Find the string "will" in the data, then copy every line where it is found.

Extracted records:

►

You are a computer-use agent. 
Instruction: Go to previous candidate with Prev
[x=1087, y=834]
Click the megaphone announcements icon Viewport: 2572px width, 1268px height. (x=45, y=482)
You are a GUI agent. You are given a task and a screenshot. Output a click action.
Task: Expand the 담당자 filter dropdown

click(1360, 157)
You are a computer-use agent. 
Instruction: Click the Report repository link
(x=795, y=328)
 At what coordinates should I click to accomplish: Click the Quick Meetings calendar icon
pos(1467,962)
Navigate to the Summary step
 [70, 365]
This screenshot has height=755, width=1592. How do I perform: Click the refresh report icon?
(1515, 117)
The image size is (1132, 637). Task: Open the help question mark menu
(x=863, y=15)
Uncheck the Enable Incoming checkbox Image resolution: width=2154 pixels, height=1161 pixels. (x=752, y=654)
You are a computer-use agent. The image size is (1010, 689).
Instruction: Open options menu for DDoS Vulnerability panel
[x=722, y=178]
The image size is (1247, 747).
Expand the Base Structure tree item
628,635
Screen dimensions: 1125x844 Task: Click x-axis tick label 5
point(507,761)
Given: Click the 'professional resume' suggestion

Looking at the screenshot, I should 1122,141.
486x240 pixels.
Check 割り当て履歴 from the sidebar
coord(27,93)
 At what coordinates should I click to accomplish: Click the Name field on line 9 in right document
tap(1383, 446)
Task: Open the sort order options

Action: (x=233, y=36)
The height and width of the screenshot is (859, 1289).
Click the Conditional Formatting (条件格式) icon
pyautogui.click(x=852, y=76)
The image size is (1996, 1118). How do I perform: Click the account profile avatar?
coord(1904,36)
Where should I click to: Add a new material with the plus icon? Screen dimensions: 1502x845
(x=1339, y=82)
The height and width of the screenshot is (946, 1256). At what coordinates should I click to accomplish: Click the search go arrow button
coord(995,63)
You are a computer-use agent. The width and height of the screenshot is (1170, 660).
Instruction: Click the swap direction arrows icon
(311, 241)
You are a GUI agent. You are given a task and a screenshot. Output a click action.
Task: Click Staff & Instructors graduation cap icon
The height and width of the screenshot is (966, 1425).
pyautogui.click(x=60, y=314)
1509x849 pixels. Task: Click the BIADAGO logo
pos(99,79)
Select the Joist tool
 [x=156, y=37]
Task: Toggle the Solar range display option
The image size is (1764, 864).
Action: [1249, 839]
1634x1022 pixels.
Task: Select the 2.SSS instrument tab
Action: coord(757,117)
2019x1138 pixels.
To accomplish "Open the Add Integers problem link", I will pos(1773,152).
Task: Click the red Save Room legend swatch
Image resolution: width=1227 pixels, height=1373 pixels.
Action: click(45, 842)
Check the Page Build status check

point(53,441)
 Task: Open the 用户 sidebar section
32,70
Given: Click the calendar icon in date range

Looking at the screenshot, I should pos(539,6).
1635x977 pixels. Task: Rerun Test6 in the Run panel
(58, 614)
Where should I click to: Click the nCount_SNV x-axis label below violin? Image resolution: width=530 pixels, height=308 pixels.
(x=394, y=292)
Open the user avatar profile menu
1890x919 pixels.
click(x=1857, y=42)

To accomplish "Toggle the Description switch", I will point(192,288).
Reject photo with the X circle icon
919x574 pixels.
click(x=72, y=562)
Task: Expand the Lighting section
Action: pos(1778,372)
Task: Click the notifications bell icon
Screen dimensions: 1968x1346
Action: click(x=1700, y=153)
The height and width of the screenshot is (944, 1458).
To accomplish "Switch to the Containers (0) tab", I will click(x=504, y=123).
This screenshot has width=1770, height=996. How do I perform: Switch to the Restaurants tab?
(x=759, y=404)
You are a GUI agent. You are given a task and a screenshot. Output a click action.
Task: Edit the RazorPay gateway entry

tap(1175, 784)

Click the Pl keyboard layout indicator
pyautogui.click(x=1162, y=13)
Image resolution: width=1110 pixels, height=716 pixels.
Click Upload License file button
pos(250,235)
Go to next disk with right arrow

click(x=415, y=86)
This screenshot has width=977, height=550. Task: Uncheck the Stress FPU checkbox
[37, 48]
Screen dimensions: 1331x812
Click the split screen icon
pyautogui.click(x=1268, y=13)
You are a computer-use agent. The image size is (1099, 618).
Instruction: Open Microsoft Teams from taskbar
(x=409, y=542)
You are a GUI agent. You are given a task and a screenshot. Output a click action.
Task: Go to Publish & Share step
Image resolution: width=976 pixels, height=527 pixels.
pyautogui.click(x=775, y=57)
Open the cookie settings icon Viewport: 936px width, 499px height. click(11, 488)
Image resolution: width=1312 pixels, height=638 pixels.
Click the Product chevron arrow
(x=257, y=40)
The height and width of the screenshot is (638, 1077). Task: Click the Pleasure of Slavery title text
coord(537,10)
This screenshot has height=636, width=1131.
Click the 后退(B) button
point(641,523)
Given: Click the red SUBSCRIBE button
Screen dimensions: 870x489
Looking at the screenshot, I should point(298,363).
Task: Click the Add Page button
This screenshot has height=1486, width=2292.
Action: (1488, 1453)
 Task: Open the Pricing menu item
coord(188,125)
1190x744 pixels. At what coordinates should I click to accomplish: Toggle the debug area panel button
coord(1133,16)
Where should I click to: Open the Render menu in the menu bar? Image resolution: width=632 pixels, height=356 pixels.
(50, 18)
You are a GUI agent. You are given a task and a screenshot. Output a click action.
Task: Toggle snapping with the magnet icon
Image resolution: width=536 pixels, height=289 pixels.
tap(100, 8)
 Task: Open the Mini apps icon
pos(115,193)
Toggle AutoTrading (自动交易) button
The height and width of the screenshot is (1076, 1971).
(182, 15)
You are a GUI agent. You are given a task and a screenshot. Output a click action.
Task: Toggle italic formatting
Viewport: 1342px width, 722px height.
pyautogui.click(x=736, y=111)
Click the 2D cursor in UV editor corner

◄

## Finished exercise
To accomplish "Open the Add Integers problem link", I will pos(1773,152).
To accomplish "Toggle the Description switch", I will point(192,288).
To accomplish "Switch to the Containers (0) tab", I will click(x=504, y=123).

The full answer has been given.